## [EXTRACTED ENTRIES]
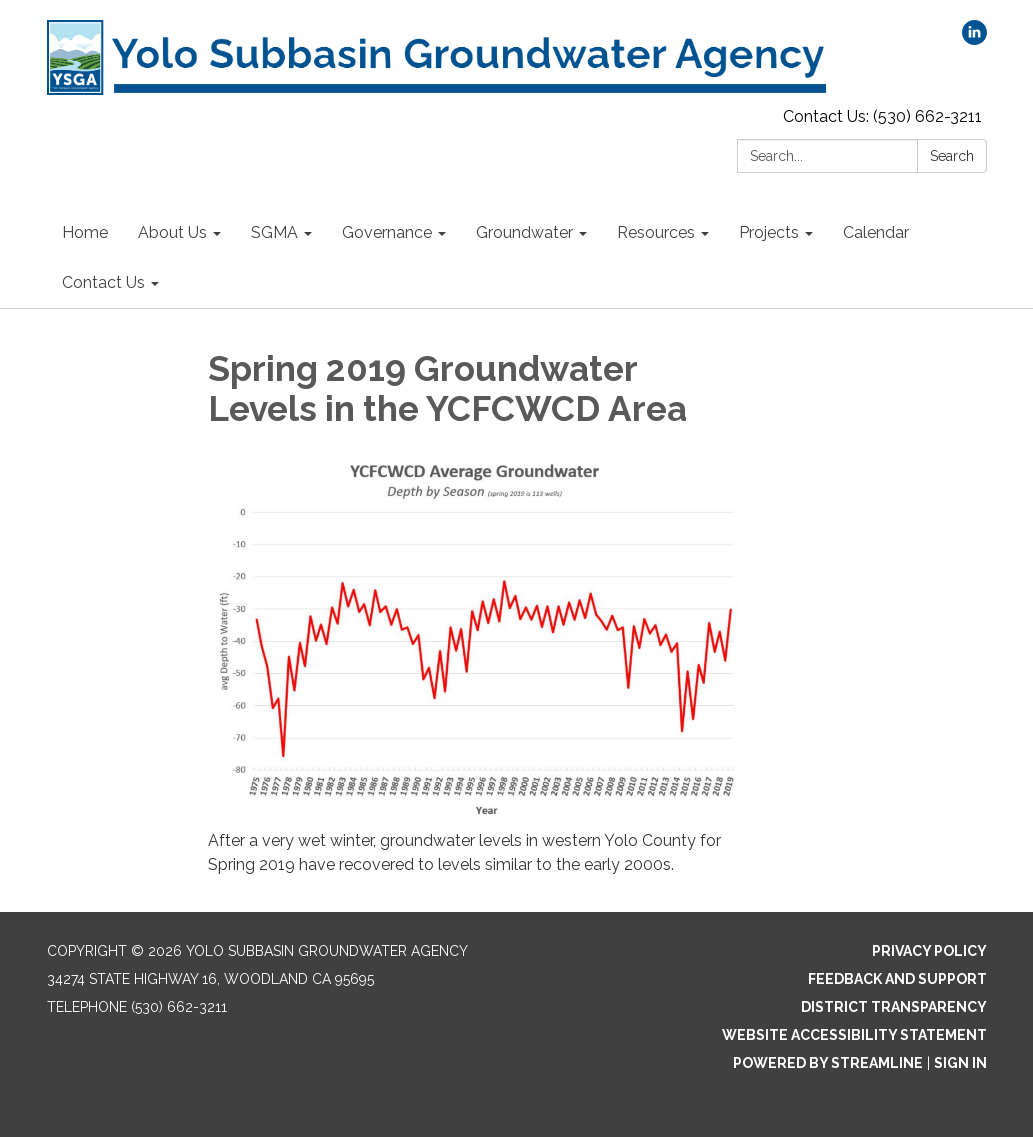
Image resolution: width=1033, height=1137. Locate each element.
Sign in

* * *

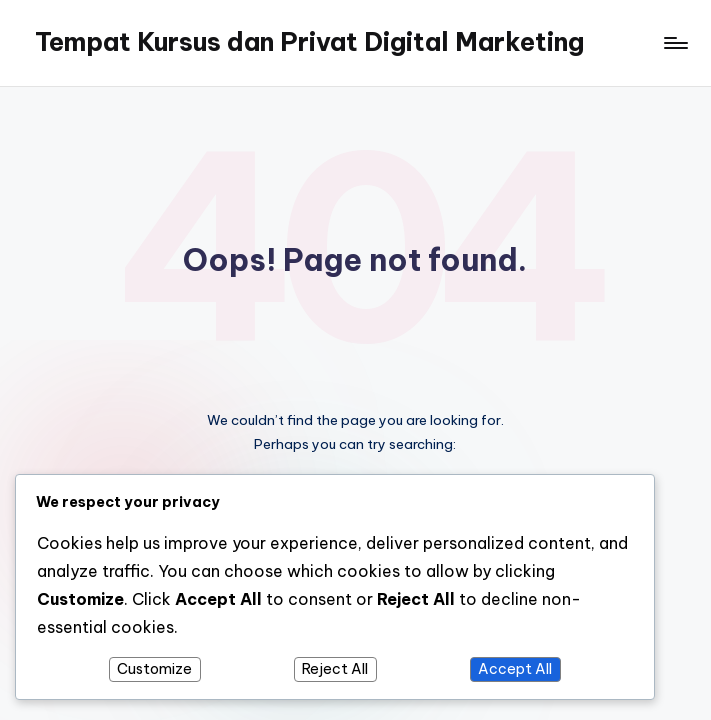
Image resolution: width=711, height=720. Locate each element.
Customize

==

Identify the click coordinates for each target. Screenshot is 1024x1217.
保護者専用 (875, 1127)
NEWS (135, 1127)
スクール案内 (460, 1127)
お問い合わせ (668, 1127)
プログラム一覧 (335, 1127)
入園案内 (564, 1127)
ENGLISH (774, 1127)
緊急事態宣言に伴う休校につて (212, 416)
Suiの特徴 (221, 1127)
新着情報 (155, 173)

## [WORK TO COMPLETE]
Copy the items that begin with the line containing "NEWS (135, 1127)" and end with the line containing "新着情報 (155, 173)", renaming "ENGLISH" as "EN" and leaving everything else as it is.

## [RESULT OF THE EXERCISE]
NEWS (135, 1127)
スクール案内 (460, 1127)
お問い合わせ (668, 1127)
プログラム一覧 (335, 1127)
入園案内 (564, 1127)
EN (774, 1127)
緊急事態宣言に伴う休校につて (212, 416)
Suiの特徴 (221, 1127)
新着情報 (155, 173)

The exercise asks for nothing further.